July 1, 2020
We're seeing it.
And I thought we would see some inflation data that would begin shifting the attitude on the inflation outlook. I don't know about the attitude (yet) but we're getting the data.
Check out this chart from this morning's numbers on manufacturing activity for the month of June.
The month-over-month increase was the hottest since August of 1980.
This is what you get when you turn demand on, like a light switch (lifting stay-at-home orders), and that demand is met with a supply chain disruption.
With that, I've been waiting to see the very important inflation component of this report (the ISM prices paid), which came in this morning.
It was indeed a hot number.
In an economy where economists are forecasting a contraction for the second quarter, of anywhere from down 35% to down 45%, the price that manufacturers pay for raw materials in June had a huge jump.
That leads to this index that shows buyers are no longer in the position of strength to negotiate on price. And I suspect it's going to get a lot worse for them.
Again, we've already seen higher prices in food/groceries. Now, we will begin seeing it in other final products, as manufacturers are paying more for their inputs.
As we discussed frequently in my daily notes, surrounding the inflation story, a key piece in this story is wages. And we'll get more on that tomorrow morning, in the jobs report (i.e. average hourly earnings).

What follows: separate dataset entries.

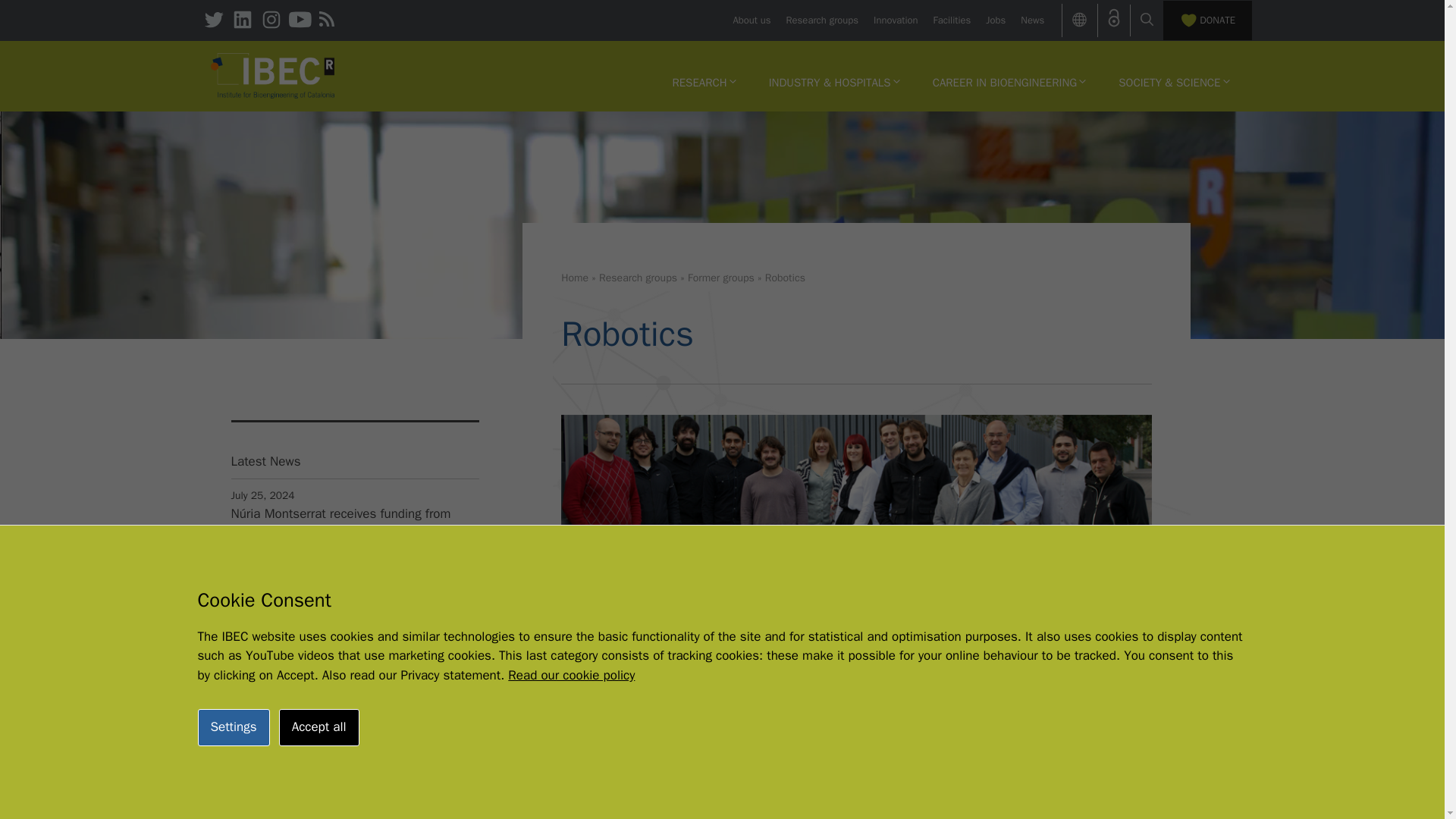
News (1031, 19)
Jobs (995, 19)
Institute for Bioengineering of Catalonia (272, 75)
Innovation (895, 19)
Institute for Bioengineering of Catalonia (272, 74)
DONATE (1207, 20)
Research groups (822, 19)
RESEARCH (704, 81)
Facilities (952, 19)
About us (751, 19)
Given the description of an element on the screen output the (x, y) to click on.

Remember, thanks to hazard pay and federally subsidized unemployment checks, we've had this jump in wages over the past two months.
As we've discussed, the genie is out of the bottle, and higher wages are here to stay. Trump signaled that today, as he said he'll have a "statement on minimum wage coming in the next two weeks."
This is all continues to support the thesis we've discussed here, on "the global reset of prices and wages." This is simply the product of global governments and central banks flooding the world with new money.